Zn and Mn, sprayed on plants or applied as part of the irrigation solution, contributed to the suppression of SBDM. The mode of action of this disease suppression merits further investigation. Similar to the further investigation of the suppression of SBDM by Mg, Ca and K [21], such future research should address possible host plant responses to the microelements and pathogen, including the upregulation of induced resistance pathways. The microelements are not toxic to the pathogen and the fact that only low concentrations of Zn and Mn are needed to reduce disease severity suggests that changes in plant host susceptibility may play a role in the observed effects.

Author Contributions

Methodology, Y.E., U.Y. and Z.K.; Writing, Y.E. and U.Y.; Supervision, Z.K. and Y.E.; Project Administration, Y.E., U.Y., Z.K. and D.R.-D.; Funding Acquisition, Y.E., U.Y. and Z.K.; Carrying Out the Experiments, Z.N., D.R.-D., Z.K., U.Y. and Y.E.; Data Analysis: Z.N., Z.K. and Y.E. All authors have read and agreed to the published version of the manuscript.

Funding

This research was funded by Israeli Chief Scientist Ministry of Agricultural and Rural Development and the Israel Herb Growers Board (project no. 132-1702).

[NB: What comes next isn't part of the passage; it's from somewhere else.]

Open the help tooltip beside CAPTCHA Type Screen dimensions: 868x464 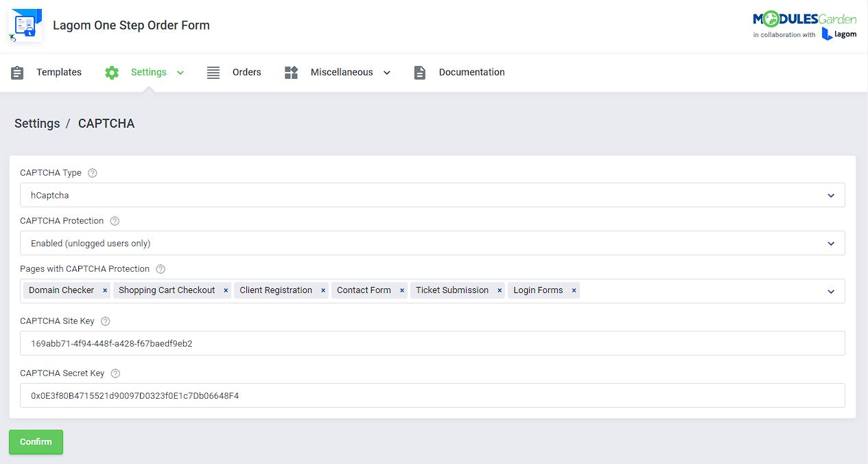click(92, 172)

Institutional Review Board Statement

Not applicable.

Informed Consent Statement

Not applicable.

Data Availability Statement

The data that support the findings of this study are available from the corresponding author upon reasonable request.

Acknowledgments

We thank the following for their support and assistance during the course of this work: Fertilizers and Chemicals Ltd. (Haifa, Israel) for preparing and supplying the nutrient solutions used in this study; Ran Shulkhani, Ina Finegold, Ludmila Yusupov and Menachem Borenshtein; Ziva Gilad, Efraim Tzipelevitch and Achiam Meir (Tzevi Experimental Station); David Silverman and Shimon Biton from the Extension Service, Israel Ministry of Agriculture and Rural Affairs, Bet Dagan.

Conflicts of Interest

The authors do not have any conflict of interest.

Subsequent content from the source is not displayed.